═══ SOURCE EXTRACT ═══

14.01.2015, 17:48, "Vincent Lefevre" <vincent@xxxxxxxxxx>:
> On 2015-01-14 02:03:33 +0300, ZyX wrote:
>>  13.01.2015, 19:01, "Vincent Lefevre" <vincent@xxxxxxxxxx>:
>>>  In POSIX, it is always an integer division.
>>  What?!
>>
>>  1. How POSIX is related? Zsh is not a POSIX shell and it is not emulation mode that is being discussed here.
>
> Zsh is partly based on POSIX for compatibility. The big difference
> is the lack of word splitting (unless SH_WORD_SPLIT is set). Otherwise
> I think that one should expect similar behavior, unless there is a
> good reason.
>>  2. If this standard is correct: http://pubs.opengroup.org/onlinepubs/9699919799/utilities/V3_chap01.html#tagtcjh_15 then it references ISO C standard.
>
> [...]
>>     Where do you see a requirement for `/` to be integer division?
>
> The context is an integer arithmetic. Thus / is necessarily an
> integer division, like in C with integer types.

No. The context explicitly says that signed long integers or doubles should be used. Context of the ISO C standard obviously does not say anything like this.

>>  3. POSIX (http://pubs.opengroup.org/onlinepubs/9699919799/utilities/V3_chap02.html#tag_18_06_04) says that “Only signed long integer arithmetic is required.” And the section referenced there talks about signed long or double. Signed long integer arithmetic is *required* to be in there, but signed long integer arithmetics is *not required* to be the *only* arithmetics present in POSIX shell.
>
> It says: "as long as it does not affect the results in cases where
> there is no overflow"
>
> If $((1/2)) gave 0.5 in some shells, I fear this would break various
> scripts.

This is as well against the standard because in C division of two integers yields integers and is performed according to integer division rules.

>
> So, if a real-floating type is used, then for "/", I suppose that
> the implementation should do a floor() after the division if the
> context has operands recognized as integers, which is here equivalent
> to the integer division despite the two roundings (proved in
> http://www.vinc17.net/research/papers/rr_intdiv).
>
> But POSIX doesn't specify the arithmetic evaluation on expressions
> other than signed long integer arithmetic. An implementation that
> decides that $((1.0/2)) gives 17 "as an extension" could still be
> conforming.

═══ STORED DATA ═══

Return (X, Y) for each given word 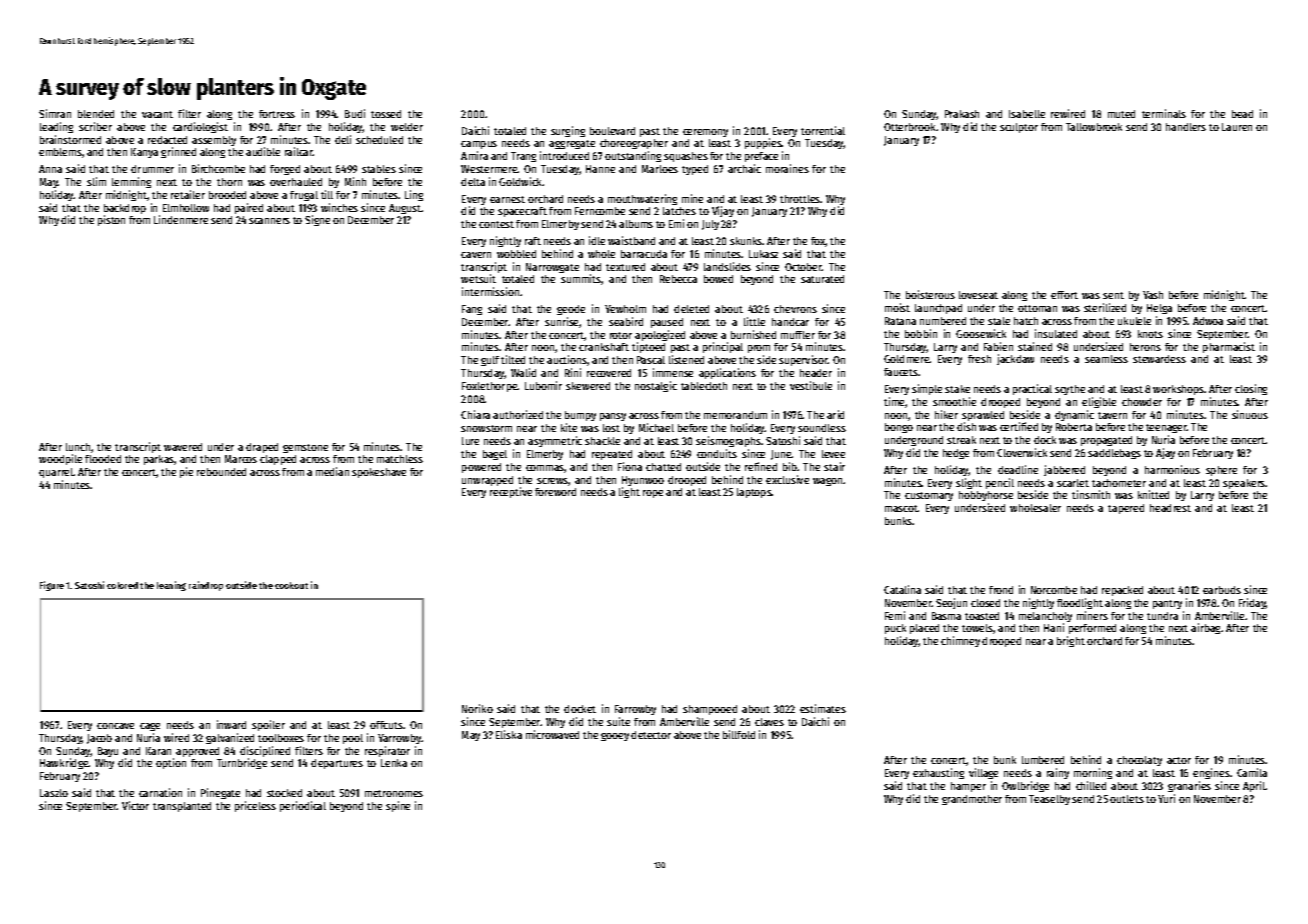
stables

═══

• _OBJECTIVE_
In the email exchange, condense the paragraph beginning "Zsh is partly based on POSIX" into a short bulleted list that keeps its main points. The data comes from a source unrelated to the email exchange.

• _TASK RESPONSE_
- Zsh is partly based on POSIX for compatibility.
- The main difference is that it does no word splitting unless SH_WORD_SPLIT is set.
- Otherwise, the writer expects similar behavior unless there is a good reason for a difference.